At the heart of these systems is a robust, specialized internal communications network that connects the car’s components called a CAN bus (for Controller Area Network). This message-based protocol allows microcontrollers and devices to communicate with each others’ applications in a distributed fashion – and it also poses as the main point of weakness for security breaches.
Vehicle security attacks to date have all shared one very important feature – they all ultimately require write access to the CAN bus. But in order to do that, one has to know the message format of the CAN bus to inject meaningful data. All makes and models of vehicles have different message formats that are proprietary to the car manufacturer which hopes to prevent cybersecurity attacks on vehicles by not disclosing translation tables for CAN data.
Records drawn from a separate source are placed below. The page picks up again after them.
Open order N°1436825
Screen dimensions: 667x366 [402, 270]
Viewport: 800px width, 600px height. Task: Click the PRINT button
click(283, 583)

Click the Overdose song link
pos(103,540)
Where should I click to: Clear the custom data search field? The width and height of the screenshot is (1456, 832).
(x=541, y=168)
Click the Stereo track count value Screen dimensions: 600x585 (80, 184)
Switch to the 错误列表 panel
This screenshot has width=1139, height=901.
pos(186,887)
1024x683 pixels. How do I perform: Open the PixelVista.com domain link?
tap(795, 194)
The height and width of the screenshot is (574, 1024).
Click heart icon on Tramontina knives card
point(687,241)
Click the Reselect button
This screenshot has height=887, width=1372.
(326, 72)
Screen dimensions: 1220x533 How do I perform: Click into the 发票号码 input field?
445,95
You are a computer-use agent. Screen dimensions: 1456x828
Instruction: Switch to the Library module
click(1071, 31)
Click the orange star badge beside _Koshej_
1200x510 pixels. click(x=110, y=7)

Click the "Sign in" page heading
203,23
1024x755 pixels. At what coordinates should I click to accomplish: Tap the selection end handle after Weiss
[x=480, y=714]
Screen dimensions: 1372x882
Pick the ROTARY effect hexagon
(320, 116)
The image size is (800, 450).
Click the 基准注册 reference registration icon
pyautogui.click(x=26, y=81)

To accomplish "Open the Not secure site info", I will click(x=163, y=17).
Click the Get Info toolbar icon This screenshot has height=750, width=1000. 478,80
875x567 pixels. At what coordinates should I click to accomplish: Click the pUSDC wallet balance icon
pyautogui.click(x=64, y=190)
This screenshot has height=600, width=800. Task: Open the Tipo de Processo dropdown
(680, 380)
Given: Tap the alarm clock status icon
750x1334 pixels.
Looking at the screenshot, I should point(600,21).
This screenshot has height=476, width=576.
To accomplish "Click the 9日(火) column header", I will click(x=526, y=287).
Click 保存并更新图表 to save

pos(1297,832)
In order to cause targeted and intentional changes in vehicle behavior, malicious CAN injection attacks require knowledge of these translation tables.
Ironically, this has made researching possible attacks and designing fixes time-consuming and difficult for security researchers.
For them, a team of Michigan researchers led by PhD student Mert Pesé and Kevin and Nancy O’Connor Professor of Computer Science Kang Shin has developed LibreCAN, a system to automatically translate most CAN messages with minimal effort. The protocol is designed to save security researchers the time and effort they spend manually reverse-engineering the CAN messaging format of each vehicle they study. This makes it easier to determine how new attacks can be used against a number of makes and models at once and design necessary defenses.
Although most defensive solutions do not require knowledge of a vehicle’s message semantics, discovering the attacks in the first place ultimately does. A straightforward and automated way to reverse-engineer CAN bus data could greatly accelerate vulnerability research and allow software patches to be distributed before malicious entities become aware of vulnerabilities, according to the authors.
LibreCAN is the first such system to achieve this, allowing researchers to reverse-engineer a relatively complete CAN communication matrix for any given vehicle.
The system can generate the vehicle’s communication matrix in less than two minutes. Importantly, all three phases in the system can run and generate results without human intervention, requiring only about 40 minutes of collected driving and specific experimentation data to run accurately on a vehicle. The team produced these results with tests on four different real vehicles.
This paper, titled “LibreCAN: Automated CAN Message Translator,” will be presented at the 2019 ACM Conference on Computer and Communications Security (CCS) in London, United Kingdom.